By Katy Tahja
To make a historian’s heart go “pitty-pat” hand her a 104-year-old book called “History of Mendocino and Lake Counties, California with Biographical Sketches.” Written by A.O. Carpenter and P.H. Millberry, it comprises 156 pages of history and 887 pages of biographies of 600 citizens who paid to have their stories included.
While every man, and a few women, thought they were the most important citizens of their county, the bios today seem rather ho-hum unless one or two of the notables were your own ancestors. The history section has some interesting nuggets that I mined for your reading pleasure.
The Rockport mill, begun in 1877, had a wharf with a railroad track ¾ mile long. The last 275 feet were on a steel wire suspension bridge to an offshore island loading point. Supported by seven all-steel wire cables, it was one of the first suspension bridges in the west and lasted about ten years.
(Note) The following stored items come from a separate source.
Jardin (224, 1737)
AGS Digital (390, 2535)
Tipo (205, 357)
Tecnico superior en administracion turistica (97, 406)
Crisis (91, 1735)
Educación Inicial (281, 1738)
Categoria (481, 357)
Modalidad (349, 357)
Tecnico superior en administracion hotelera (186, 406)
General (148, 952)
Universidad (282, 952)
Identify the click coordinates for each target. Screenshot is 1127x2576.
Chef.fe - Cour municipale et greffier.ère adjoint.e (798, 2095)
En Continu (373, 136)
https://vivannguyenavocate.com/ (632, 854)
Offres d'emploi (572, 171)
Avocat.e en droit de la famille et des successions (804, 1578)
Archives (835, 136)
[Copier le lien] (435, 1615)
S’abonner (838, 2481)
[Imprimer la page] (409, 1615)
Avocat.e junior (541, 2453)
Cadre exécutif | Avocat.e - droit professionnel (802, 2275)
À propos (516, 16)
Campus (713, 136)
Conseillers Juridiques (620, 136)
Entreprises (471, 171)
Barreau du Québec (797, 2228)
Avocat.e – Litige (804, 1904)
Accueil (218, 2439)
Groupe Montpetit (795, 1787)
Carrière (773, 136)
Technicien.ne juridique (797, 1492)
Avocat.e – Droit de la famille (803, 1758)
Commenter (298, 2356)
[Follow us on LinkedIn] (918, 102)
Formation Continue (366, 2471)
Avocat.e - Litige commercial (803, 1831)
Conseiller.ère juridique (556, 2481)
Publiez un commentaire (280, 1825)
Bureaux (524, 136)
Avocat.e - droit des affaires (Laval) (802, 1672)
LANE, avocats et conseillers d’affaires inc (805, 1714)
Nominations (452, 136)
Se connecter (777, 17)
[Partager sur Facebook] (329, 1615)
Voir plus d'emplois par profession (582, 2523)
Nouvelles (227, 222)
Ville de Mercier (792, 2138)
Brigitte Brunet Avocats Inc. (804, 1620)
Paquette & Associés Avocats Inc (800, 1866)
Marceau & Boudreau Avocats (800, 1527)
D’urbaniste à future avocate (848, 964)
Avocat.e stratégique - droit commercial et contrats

In 1891, Fort Bragg shipped out 16,614,186 feet of lumber, 4,219,400 shingles, 339,000 shakes, 158,563 railroad ties, 880 piles (some were 120 feet long and three feet in diameter) and 74,409 posts. A woodsman named Charles Bloom made a table with a jack knife that was exhibited at the 1893 World’s Fair in Chicago. It had 2,000 pieces and took two years to make, using 14 different woods, and featuring concealed contrivances, spring-activated, such as a snake that popped out of the surface.
When the mill at the mouth of the Navarro River ran into financial difficulties in the 1890s, including $500,000 of debt, the employees took possession of the company store and paid themselves back wages straight out of the cash register. After Dr. McCornack opened a hospital above his Mendocino drugstore in 1887, the lumber mill on Big River assessed employees 90 cents each month for their right to medical care at the hospital.
Street lights for Mendocino City (NEVER called a village) were planned in 1895. It was reported that redwood conduits would be used to carry electric lines and water underground since they were deemed more durable than iron or steel pipe, and more convenient to repair.
In 1909 Mendocino City went “dry” and banned the sale of alcoholic beverages, with the result that prohibition lasted ten years longer here than in the rest of the country. Mendocino newspaper headlines declared, “Ban on Saloons Will Last for All Time!” and “Mendocino to Have Giant Party as 14 Saloons Dispense with their Stock of Liquid Refreshments!”
The incorporated areas of the county were permitted to hold “wet or dry” elections, with Fort Bragg, Ukiah, and Willits voting “wet”. Point Arena (with a population of 476 and boasting nine saloons) incorporated in 1908, most likely in order to escape the possibility of a “dry vote” in the county. Those in Mendocino who refused to give up their Saturday night drink were forced to hitch up horse and buggy for the long haul to Fort Bragg or Point Arena.
Finally, in August 1913, a limb 18 inches in diameter broke from a tree due to the weight of live pigeons sitting on it.
Had enough yet? If not, “History of Mendocino and Lake Counties is full of local trivia, historical information, and settler stories. It can be read at the Kelley House research office.